◆ **Records for this exercise**:
________________________________________

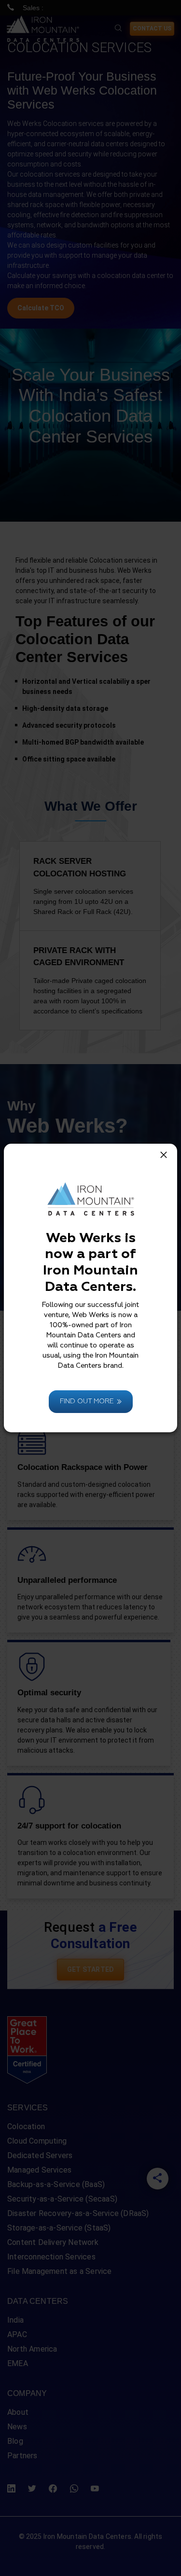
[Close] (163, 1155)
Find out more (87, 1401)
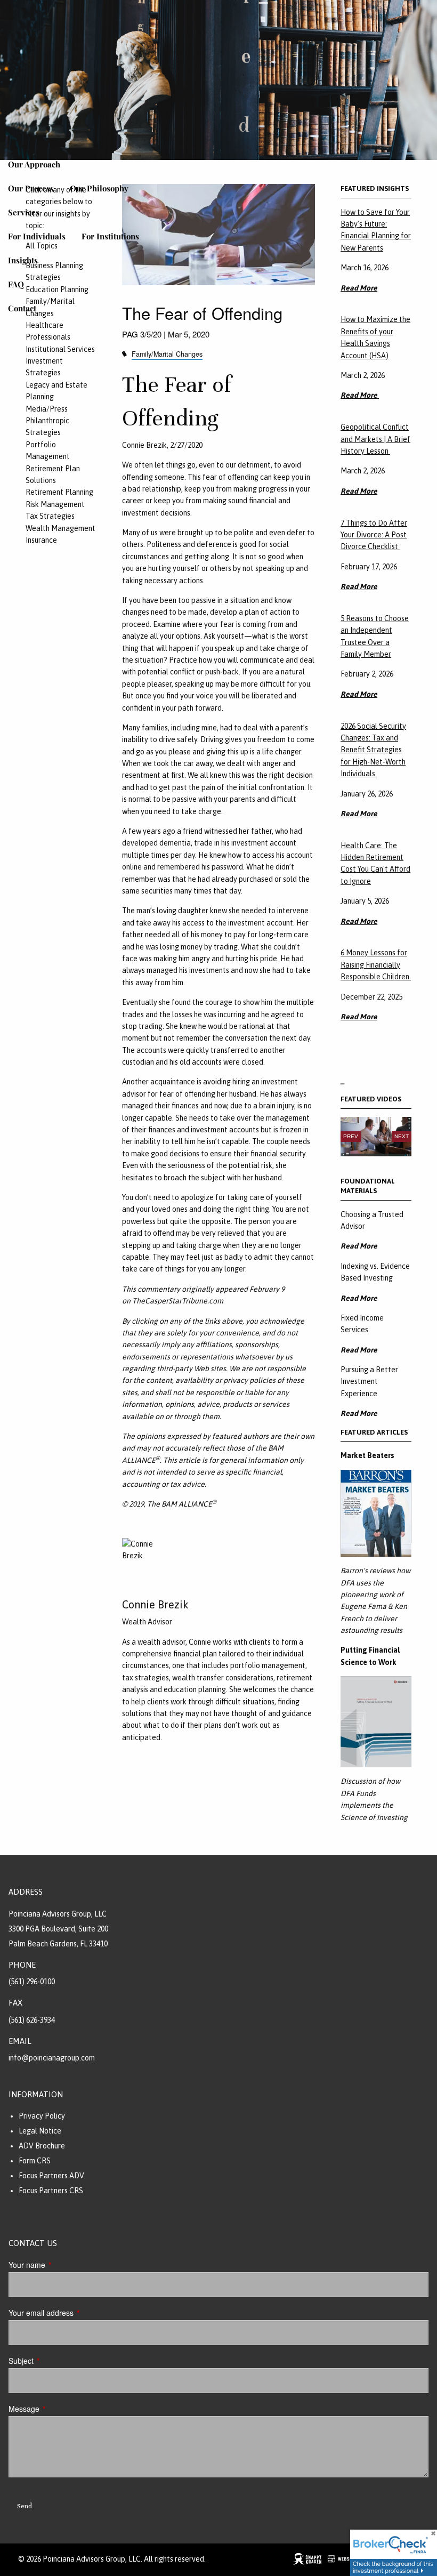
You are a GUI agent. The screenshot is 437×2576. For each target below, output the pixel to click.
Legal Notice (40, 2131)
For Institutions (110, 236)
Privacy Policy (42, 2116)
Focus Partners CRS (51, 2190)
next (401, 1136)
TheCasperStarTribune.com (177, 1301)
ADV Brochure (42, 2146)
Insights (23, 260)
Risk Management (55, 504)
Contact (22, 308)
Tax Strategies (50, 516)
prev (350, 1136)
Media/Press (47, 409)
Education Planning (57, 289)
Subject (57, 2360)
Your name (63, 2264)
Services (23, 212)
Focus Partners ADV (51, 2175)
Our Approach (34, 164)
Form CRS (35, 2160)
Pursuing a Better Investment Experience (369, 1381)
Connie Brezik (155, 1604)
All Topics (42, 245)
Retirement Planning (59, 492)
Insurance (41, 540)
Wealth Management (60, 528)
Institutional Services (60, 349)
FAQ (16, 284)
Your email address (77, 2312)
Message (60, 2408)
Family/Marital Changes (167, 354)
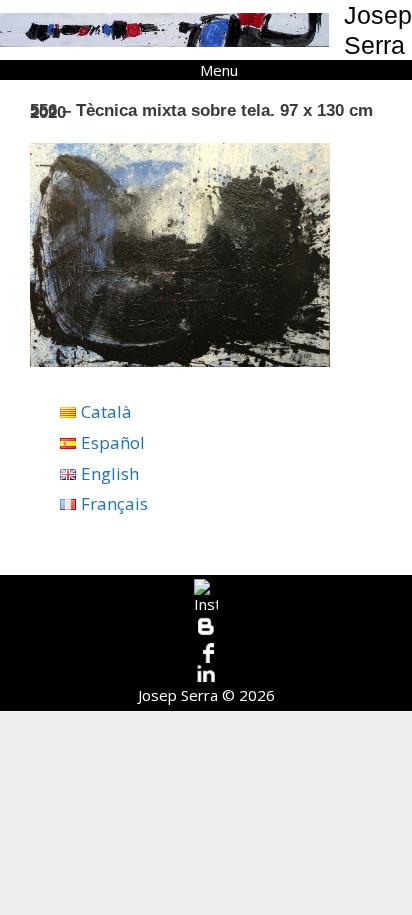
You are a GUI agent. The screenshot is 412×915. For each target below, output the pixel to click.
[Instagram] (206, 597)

________________________________________

Lines above with the string "each" need to be found and copied.

You are a GUI agent. The screenshot is 437×2576. For each target below, output the pixel to click.
You are a GUI agent. The screenshot is 412×915. For each target below, output the pixel to click.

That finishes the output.